- [EXERCISE INSTRUCTIONS]: In the data that follows, find each line containing "target" and copy it.

- [DATASET RECORDS]:
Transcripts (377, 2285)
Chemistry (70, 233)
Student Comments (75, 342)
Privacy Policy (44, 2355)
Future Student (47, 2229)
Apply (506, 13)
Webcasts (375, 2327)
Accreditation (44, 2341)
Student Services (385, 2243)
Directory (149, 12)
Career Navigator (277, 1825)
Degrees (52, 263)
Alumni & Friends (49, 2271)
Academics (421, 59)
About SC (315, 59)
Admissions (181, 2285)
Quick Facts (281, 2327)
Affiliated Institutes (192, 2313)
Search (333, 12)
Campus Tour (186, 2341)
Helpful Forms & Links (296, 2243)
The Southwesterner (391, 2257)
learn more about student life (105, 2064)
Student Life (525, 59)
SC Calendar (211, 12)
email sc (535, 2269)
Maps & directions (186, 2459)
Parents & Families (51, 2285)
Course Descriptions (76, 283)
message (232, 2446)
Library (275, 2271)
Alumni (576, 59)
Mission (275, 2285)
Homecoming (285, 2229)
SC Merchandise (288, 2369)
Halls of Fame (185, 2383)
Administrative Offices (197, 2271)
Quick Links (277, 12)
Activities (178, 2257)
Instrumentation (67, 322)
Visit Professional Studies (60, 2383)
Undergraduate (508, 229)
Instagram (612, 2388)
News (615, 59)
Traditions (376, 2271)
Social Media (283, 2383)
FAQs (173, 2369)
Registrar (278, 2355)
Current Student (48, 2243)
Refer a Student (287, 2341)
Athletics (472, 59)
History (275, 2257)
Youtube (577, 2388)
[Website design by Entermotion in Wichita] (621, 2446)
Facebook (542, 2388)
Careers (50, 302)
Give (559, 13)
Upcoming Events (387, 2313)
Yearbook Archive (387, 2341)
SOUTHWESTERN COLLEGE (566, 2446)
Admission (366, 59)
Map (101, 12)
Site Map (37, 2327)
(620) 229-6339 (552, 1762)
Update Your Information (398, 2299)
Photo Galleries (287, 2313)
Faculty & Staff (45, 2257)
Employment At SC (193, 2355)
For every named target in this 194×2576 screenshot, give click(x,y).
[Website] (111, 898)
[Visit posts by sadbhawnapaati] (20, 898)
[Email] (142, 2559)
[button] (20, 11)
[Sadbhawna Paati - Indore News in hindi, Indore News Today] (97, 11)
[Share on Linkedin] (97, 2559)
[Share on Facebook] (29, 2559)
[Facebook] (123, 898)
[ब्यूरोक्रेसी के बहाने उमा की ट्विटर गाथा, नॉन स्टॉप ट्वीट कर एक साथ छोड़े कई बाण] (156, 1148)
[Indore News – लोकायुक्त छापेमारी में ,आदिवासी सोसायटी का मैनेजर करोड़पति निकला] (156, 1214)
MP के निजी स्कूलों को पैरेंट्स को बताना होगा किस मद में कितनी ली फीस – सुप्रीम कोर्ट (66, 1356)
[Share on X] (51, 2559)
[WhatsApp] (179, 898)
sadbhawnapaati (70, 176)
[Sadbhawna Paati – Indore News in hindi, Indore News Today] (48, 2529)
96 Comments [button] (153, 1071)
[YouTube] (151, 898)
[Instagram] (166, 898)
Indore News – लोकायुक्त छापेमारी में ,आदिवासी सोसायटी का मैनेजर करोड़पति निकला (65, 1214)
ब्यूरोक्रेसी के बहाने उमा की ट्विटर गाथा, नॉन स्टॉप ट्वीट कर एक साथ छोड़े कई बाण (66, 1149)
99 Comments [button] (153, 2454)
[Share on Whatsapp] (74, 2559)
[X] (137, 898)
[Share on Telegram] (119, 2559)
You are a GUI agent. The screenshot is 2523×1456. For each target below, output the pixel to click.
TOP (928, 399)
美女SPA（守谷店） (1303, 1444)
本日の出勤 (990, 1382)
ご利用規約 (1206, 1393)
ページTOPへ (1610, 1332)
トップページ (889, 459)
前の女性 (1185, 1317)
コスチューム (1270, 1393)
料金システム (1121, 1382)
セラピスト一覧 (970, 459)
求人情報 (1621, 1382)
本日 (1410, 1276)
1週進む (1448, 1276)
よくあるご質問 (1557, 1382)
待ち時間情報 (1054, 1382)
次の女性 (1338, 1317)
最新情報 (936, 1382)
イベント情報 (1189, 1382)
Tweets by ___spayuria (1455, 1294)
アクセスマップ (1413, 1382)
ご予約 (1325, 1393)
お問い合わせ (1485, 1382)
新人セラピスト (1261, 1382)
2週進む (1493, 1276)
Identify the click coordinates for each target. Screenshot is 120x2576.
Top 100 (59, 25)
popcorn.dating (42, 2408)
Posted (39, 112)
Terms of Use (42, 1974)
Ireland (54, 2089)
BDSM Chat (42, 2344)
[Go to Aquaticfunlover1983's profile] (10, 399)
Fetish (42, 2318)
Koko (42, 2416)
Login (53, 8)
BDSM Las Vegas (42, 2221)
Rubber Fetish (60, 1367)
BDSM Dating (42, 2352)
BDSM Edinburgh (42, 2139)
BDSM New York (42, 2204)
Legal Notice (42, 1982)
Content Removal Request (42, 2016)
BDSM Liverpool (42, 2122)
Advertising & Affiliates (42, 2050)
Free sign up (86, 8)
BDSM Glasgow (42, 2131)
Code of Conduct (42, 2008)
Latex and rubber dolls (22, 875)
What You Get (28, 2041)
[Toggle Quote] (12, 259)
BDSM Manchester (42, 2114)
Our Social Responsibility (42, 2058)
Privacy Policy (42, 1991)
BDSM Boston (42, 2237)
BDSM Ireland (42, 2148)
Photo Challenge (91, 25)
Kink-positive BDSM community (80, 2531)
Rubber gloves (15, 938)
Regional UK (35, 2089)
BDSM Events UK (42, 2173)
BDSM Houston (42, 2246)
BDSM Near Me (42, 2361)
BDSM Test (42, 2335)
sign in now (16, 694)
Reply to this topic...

- [RESULT OF THE TASK]:
For every named target in this 194×2576 screenshot, give click(x,y).
You are a GUI agent. The screenshot is 2523×1456. For each target below, output the pixel to click.
Identify the click coordinates for each target. Screenshot is 120x2576.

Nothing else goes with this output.